If you are writing a grant application, before you ask anybody else to read it you should spend five minutes reviewing it yourself. Far too many of the grant applications that I get asked to read take me a lot less than five minutes to review. Then it takes several days to construct a palatable feedback sandwich with the filling  “rewrite this completely”.

I don’t say you can review the detailed content of a grant application in five minutes. That takes longer and I will write about how to do it quickly in a future post. However, five minutes is plenty of time to review the framework of the case for support and check that it is appropriately used.

The framework is important for two reasons. First, if it is good, it tells the reader the essential story of your grant application very quickly. Remember, most readers only want to know the essential story. Second, the framework guides the reader to the detailed content that supports and justifies the essential story, so that the detail can be reviewed effectively and quickly.

‘Summary Sentence’

The most important part of the framework is a summary sentence. This should say what the project will achieve and enough about how it will achieve it to give a bit of distinctiveness and a bit of plausibility. It is essentially the elevator pitch, except that instead of taking 30 seconds to 2 minutes to say it or read it, it should take more like 15 seconds. The summary sentence should be the first sentence of the introduction, so it should take no time to find it, you still have 4 minutes 45 seconds left.

If you read my last post you will recognise that the summary sentence is what I refer to there as the first key sentence. So it will come as no surprise that you should check that the summary sentence is re-used as the first sentence of the part of the case for support that sets out the background to the research project. Let’s allow 15 seconds to do that. 4 minutes 30 seconds left.

‘Importance Sentence’

Now you should spend 20 seconds checking the second sentence of the introduction. It’s the importance sentence. It should say something about why it is important to achieve whatever the project will achieve. Make a mental note about whether the importance sentence has a practical element. Does it mention a real world problem – childhood cancer, the economy, forgetfulness in old-age, or some such. It’s not essential that there is a practical element to the importance sentence but it has implications for the dissemination sentence, which you will review in a few minutes time.
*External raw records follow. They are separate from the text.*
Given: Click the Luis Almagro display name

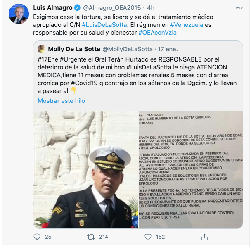Looking at the screenshot, I should [x=53, y=8].
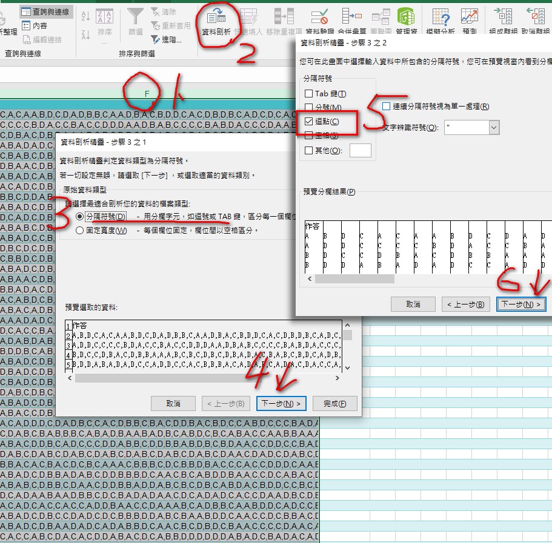Click 下一步 in the step 1 wizard
Viewport: 552px width, 543px height.
click(x=281, y=403)
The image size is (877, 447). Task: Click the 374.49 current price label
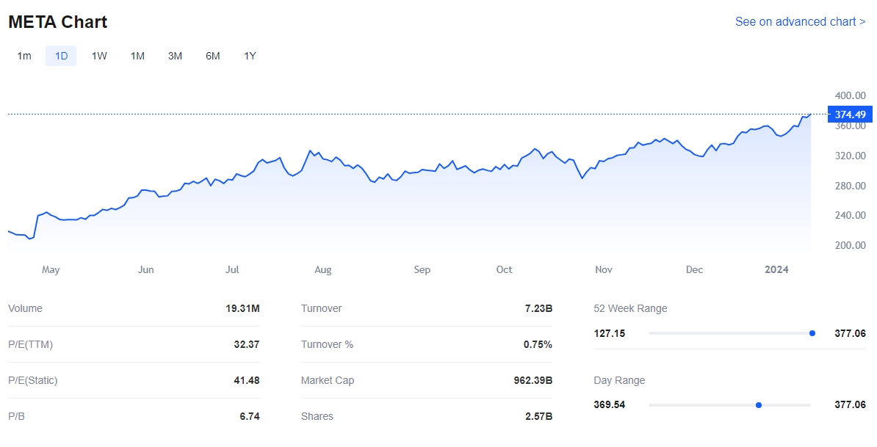pyautogui.click(x=850, y=115)
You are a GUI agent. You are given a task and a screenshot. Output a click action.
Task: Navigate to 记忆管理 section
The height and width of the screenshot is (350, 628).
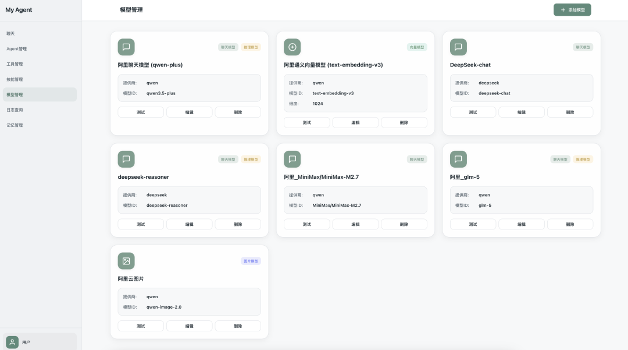[15, 125]
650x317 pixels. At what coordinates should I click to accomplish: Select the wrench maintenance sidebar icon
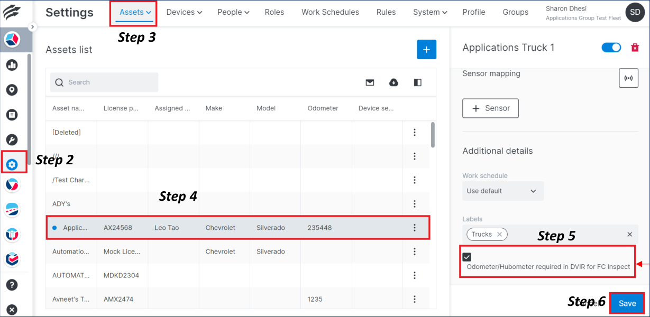tap(12, 139)
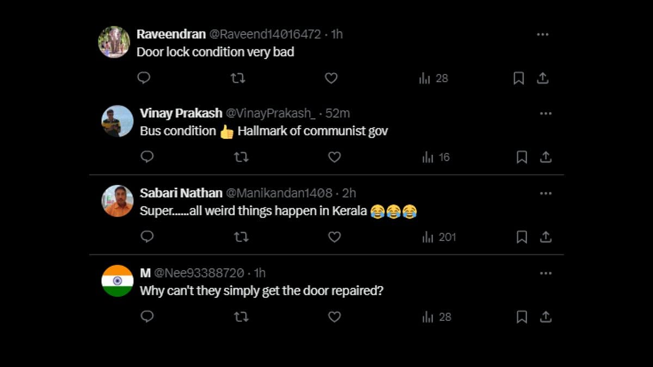Reply to Raveendran's door lock tweet
The height and width of the screenshot is (367, 653).
pos(144,78)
As soon as you have checked the importance sentence for practical content, jump to the background section and check that the importance sentence is repeated there. This is just a quick glance, so it should only take you 10 seconds. You have 4 minutes left.

‘Aims Sentences’

Go back to the introduction. Immediately after the importance sentence there should be a set of aims sentences, about four sentences setting out the aims of the project. The aims sentences should state things that we need to know, understand, characterise or in some way discover. The aims sentences could be preceded by a linking or framing sentence and they could easily be formatted as bullet points. Checking that the aims sentences are in the right place should take you 10 seconds. Do not look at the content of the aims sentences yet. Wait 30 seconds until we get to the sub-project overview sentences.

Now you should check the next sentence of the introduction. It should be the ‘project overview sentence’.

Project overview Sentence.

The project overview sentence gives a simple one-sentence overview of the project. It might also be structured as a linking sentence to the four or so sub-project overview sentences, which should immediately follow it and which could appear as bullet points and could be expressed as objectives. It should take you 30 seconds to read the project overview sentence and 20 more to check that it appears again to introduce the part of the case for support that gives the detailed description of the research methods and of the project.

Next you can spend 10 seconds checking that the sub-project overview sentences follow the project overview sentence. Now you are ready to check their content against the content of the corresponding aims sentences.

Sub-project overview sentences; content of aims sentences

Each aims sentence should link logically to the corresponding sub-project overview sentence in the following way. The aims sentence should say “We need to know X”. The sub-project overview sentence should give a very brief description of the research in the sub-project and should end with a clause that says “this will tell us X“.

The aims sentences should be repeated in the background. Each of them should introduce a discussion of the evidence that supports the assertion that this is an important aim.

The sub-project overview sentences should be repeated in the part of the case for support that describes the project in detail. Each of them should introduce the detailed description of the corresponding sub-project.

This checking and matching will probably take nearly a minute to do for the first aim/sub-project overview sentence pair but the others should be much quicker. It’s just a matching exercise after all. Lets assume it takes 2 minutes. You have a minute left, and only the dissemination sentence to check.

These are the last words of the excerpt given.